Glaucoma gene mutations and their association with angle dysgenesis

Abstract

AbstractAngle dysgenesis is associated with developmental immaturity of the outflow pathways regulated by genes, which can only be ascertained with the help of histopathological studies. Mutations in some of the commonly associated genes with glaucoma, namely CYP1B1,FOXC1 PITX2, and TEK have been shown to be associated with developmental abnormalities in the outflow pathways in experimental studies. The severity of angle dysgenesis has been correlated on histopathology with certain CYP1B1 gene mutations in patients with Primary congenital glaucoma (PCG). Though MYOC mutations are known to be associated with Juvenile onset open angle glaucoma (JOAG) and even with PCG, no studies have shown the involvement of MYOC mutations in causing angle dysgenesis. There is only one histopathological report of a JOAG patient with MYOC Tyr453His mutation, where no apparent changes of the Trabecular meshwork(TM) or Sclemm's canal were noted though intense MYOC immune‐reactivity was observed at the TM. Histopathological studies for angle dysgenesis in human glaucomatous eyes are difficult to perform and are inherently associated with tissue handling artefacts. While grossly identifiable features of Ange dysgenesis on ASOCT (ADoA) have been described before, many subtle changes may also be present on ASOCT scans which are challenging to detect or precisely quantify by human observers.We studied the ASOCT scans of patients with open angle glaucoma diagnosed between 10 to 40 years of age, who had undergone Whole Exome Sequencing (WES) followed by a bioinformatics analysis and were found to harbour a mutation (that was pathogenic) in a known glaucoma gens.

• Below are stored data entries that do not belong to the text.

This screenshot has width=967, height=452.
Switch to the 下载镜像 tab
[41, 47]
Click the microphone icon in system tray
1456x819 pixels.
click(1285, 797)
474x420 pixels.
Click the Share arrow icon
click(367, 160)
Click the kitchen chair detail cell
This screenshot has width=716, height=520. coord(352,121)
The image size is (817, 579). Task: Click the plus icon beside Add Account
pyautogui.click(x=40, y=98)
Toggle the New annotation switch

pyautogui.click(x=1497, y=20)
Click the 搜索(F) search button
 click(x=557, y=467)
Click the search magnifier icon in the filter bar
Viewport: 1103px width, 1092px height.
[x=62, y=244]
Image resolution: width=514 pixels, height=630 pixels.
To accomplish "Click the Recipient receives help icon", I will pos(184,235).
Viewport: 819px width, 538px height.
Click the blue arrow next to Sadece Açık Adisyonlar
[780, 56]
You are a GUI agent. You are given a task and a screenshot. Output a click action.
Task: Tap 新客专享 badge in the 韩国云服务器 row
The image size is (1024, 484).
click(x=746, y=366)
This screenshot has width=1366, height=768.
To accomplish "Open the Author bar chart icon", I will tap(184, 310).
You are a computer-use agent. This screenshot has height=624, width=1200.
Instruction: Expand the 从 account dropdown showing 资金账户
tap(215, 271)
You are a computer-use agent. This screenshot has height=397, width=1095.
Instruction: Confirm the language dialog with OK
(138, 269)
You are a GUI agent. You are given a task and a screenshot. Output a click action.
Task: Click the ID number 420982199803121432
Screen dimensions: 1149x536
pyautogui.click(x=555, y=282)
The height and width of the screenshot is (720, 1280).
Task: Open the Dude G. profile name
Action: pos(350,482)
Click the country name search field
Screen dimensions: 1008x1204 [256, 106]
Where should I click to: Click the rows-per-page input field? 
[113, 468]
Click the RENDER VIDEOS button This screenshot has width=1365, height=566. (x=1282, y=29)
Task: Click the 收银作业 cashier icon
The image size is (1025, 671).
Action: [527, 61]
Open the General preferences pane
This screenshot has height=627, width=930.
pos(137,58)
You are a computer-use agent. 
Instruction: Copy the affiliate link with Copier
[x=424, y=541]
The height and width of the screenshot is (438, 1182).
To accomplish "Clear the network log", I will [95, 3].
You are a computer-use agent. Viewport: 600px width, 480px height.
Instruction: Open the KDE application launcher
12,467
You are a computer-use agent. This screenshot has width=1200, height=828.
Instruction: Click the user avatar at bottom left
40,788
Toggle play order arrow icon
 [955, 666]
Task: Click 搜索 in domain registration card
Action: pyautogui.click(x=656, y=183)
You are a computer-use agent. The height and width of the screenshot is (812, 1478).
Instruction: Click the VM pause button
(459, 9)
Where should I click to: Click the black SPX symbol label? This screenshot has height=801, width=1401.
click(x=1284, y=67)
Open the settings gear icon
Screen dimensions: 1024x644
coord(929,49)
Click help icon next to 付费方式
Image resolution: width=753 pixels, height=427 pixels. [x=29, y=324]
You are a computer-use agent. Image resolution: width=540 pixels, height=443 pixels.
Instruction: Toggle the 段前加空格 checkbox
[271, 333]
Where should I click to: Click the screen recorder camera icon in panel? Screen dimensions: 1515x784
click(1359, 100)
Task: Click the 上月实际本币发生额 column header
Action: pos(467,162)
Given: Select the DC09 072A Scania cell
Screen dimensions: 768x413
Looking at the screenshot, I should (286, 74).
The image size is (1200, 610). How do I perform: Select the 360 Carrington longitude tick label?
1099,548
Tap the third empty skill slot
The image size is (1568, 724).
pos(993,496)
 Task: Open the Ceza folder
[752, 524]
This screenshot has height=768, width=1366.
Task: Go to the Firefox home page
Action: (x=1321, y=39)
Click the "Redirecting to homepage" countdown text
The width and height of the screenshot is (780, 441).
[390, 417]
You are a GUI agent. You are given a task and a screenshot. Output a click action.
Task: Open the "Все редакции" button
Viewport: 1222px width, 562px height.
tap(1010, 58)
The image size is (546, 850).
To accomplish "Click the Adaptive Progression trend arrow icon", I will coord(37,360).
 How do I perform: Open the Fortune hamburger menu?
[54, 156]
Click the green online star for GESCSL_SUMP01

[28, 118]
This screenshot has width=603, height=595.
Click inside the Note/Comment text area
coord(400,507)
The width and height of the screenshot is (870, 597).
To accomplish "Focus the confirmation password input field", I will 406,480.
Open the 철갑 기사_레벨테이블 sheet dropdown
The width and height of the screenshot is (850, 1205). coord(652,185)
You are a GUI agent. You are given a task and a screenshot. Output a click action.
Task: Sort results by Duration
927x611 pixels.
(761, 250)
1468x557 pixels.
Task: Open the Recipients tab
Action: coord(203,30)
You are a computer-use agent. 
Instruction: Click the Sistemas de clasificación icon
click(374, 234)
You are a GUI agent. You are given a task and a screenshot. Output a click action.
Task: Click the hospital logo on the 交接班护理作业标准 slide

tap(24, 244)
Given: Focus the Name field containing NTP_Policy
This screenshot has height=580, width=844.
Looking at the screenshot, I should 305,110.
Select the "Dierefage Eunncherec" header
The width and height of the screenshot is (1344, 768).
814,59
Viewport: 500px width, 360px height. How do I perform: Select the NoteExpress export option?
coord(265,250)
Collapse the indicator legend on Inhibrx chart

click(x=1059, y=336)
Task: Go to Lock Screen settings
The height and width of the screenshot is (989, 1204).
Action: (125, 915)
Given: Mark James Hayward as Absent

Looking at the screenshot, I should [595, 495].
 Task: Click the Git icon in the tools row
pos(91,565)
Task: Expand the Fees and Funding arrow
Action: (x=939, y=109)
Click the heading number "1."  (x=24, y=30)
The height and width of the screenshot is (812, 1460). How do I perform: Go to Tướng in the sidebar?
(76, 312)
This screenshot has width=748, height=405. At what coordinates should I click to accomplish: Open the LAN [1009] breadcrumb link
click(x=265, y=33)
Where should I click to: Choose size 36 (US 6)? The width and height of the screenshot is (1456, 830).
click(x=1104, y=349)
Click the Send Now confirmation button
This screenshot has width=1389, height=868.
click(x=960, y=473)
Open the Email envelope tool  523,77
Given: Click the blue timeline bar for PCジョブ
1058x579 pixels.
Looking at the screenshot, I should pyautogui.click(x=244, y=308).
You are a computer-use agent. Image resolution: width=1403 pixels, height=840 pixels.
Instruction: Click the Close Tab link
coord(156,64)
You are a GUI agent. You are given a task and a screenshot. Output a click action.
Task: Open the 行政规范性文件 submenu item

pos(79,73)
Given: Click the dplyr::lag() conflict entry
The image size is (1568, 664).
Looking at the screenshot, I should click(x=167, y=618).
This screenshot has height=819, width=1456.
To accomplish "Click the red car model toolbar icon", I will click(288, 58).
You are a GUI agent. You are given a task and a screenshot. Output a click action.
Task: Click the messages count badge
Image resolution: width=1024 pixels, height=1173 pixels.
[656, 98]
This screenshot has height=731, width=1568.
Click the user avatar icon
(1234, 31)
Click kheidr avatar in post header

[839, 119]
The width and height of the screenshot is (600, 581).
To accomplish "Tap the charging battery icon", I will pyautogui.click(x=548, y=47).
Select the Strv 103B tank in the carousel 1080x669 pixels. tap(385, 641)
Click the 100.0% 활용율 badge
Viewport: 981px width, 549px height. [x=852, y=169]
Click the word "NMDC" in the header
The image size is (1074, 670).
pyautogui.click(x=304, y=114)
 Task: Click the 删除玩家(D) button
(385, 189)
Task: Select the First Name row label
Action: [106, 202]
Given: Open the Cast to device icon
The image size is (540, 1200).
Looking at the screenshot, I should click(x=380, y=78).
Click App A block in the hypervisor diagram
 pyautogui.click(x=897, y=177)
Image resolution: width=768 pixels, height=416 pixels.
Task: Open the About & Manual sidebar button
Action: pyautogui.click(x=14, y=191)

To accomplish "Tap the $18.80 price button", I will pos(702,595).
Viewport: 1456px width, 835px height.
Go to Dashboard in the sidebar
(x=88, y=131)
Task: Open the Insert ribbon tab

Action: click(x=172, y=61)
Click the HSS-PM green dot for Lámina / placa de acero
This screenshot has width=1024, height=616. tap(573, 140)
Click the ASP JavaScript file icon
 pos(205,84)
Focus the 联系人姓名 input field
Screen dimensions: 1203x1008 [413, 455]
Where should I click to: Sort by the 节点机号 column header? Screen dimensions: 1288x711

We used Deep learning (DL) models to detect ADoA.We detected MYOC mutations in 15 patients, 10 had CYP1B1, 2 had FOXC1 and 2 had LTBP2 mutation. Among these patients, angle dysgenesis on ASOCT was observed as predicted by the DL models, among all patients with known gene mutations. Overall, our DL Model was predictive of angle dysgenesis in 81% scans among MYOC positive patients, 89% CYP1B1 patients, 85% FOXC1 and 96% among those with LTBP2 mutation on an average.Our findings demonstrated that different gene mutations affect different parts of the proximal outflow pathways. While CYP1B1 and LTBP2 was found to affect primarily the SC morphology, the MYOC and FOXC1 were found to be associated with morphological variations in the TM, since the SC in the latter was normally developed.